Le quartier de Saint-Germain des Prés
est aujourd’hui caractérisé par ses cafés,
sa vie culturelle, ses antiquaires mais un passé très différent
est toujours présent à travers les très nombreux
monuments historiques et … le nom de certaines rues, rappelant l’époque
où ce quartier situé juste en dehors de l’enceinte
de Philippe Auguste était en grande partie la possession de différents
ordres religieux et où l’activité agricole et artisanale
prédominait :
C’est
le cas par exemple du nom de la rue dans laquelle est situé l’hôtel
: garancière tire en effet son nom de la garance, plante dont
les racines sont très utilisées depuis l’Antiquité
pour teindre en rouge les tissus ( comme par exemple l’étaient
les pantalons des « Zouaves » de l’armée française
) et cette rue qui existait déjà en 1540 était
l’emplacement de teinturiers, qui bénéficiaient
alors de l’eau d’une petite rivière qui coulait également
à cet emplacement et qui s’appelait … la Garance
. La rivière a été couverte depuis bien longtemps
et les teinturiers ont laissé la place aux grands couturiers
L’église
Saint-Germain des Prés est un vestige de l’abbaye de
Saint-Germain des Prés, alors un des principaux lieux de l’ordre
des Bénédictins, et qui possédait une immense propriété
à l’emplacement actuel du Faubourg Saint-Germain. L’église
elle-même est une des plus anciennes de Paris, un premier monastère
ayant été établi à cet emplacement en 542
pour recevoir les reliques du Roi de France Childebert, fils de Clovis.

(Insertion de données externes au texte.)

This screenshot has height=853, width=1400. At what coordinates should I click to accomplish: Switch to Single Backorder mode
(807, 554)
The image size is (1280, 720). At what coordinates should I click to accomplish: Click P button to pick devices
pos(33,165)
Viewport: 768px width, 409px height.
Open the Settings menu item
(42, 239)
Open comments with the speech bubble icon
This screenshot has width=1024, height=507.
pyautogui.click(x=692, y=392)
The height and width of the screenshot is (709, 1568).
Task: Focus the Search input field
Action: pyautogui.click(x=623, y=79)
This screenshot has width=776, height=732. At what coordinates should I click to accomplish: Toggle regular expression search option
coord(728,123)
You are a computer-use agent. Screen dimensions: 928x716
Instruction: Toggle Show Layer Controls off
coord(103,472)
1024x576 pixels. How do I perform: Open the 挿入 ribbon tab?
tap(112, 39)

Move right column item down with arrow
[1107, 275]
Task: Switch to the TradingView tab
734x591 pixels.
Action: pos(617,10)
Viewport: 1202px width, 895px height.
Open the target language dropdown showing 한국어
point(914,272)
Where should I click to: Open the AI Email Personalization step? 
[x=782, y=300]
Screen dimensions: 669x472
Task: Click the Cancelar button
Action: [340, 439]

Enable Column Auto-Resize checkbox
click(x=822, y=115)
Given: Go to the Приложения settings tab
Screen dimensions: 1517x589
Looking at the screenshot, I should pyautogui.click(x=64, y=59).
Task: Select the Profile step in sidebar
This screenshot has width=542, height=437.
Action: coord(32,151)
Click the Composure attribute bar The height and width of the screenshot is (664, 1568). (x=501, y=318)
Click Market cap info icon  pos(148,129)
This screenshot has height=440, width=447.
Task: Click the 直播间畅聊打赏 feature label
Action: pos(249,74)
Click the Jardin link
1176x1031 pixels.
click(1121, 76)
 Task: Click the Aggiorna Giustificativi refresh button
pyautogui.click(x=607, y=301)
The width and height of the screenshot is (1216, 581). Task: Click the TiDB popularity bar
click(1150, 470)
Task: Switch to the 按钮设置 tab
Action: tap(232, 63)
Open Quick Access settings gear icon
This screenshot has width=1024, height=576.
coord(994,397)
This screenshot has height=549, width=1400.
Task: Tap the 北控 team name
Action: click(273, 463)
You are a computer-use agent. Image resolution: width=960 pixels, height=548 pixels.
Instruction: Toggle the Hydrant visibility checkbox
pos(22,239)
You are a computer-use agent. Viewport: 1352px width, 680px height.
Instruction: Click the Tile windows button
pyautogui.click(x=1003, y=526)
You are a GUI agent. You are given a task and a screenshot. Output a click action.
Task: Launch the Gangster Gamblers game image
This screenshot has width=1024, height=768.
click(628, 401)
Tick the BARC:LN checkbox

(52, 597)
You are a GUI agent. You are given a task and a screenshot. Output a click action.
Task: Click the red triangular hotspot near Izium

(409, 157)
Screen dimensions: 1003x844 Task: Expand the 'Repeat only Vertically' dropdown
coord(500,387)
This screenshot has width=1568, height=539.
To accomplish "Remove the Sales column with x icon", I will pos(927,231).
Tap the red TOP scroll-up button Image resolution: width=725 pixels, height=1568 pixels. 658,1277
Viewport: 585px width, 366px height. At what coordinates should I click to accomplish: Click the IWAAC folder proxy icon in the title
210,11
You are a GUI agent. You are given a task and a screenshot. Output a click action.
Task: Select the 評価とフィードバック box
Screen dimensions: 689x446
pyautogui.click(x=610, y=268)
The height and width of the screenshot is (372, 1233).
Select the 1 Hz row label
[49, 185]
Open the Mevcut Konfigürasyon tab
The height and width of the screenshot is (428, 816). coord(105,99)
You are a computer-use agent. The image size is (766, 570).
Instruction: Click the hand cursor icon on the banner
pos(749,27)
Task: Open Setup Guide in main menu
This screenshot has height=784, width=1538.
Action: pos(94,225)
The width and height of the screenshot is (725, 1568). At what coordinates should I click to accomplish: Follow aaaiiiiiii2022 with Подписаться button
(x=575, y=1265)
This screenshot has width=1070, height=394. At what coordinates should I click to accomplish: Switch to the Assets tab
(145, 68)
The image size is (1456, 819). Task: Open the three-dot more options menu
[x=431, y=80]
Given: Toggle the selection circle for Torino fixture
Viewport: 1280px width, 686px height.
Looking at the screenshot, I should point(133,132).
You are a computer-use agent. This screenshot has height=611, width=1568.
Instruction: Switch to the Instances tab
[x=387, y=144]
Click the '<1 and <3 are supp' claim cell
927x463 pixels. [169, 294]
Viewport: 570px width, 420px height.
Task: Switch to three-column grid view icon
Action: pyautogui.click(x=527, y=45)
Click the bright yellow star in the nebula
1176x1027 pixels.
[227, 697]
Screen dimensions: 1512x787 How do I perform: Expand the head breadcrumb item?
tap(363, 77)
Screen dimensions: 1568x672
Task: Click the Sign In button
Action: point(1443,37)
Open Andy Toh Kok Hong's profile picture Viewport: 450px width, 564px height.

Ce premier bâtiment fut ravagé à quatre reprises
par les Normands et le cœur du bâtiment actuel a été
construit entre 990 et 1021, plusieurs extensions ayant été
faîtes par la suite.
L’église
Saint-Sulpice a également été fondée
par la très puissante abbaye de Saint-Germain des Prés,
à l’origine pour les paysans travaillant sur ses terres.
Le bâtiment actuel commencé en 1646 est un des bâtiments
les plus imposants et les plus curieux de Paris : sa très longue
construction ( 134 ans ), la succession d’architectes ( six au
total ) aux expressions très différentes modifiant sans
arrêt les plans précédemment choisis, le fait que
la façade fut construite en dernier près de cent ans après
le début des travaux, l’importance des moyens mis en œuvre
pour la décoration intérieure ( avec Delacroix ), tout
contribue à en faire un bâtiment curieux, hybride, inclassable.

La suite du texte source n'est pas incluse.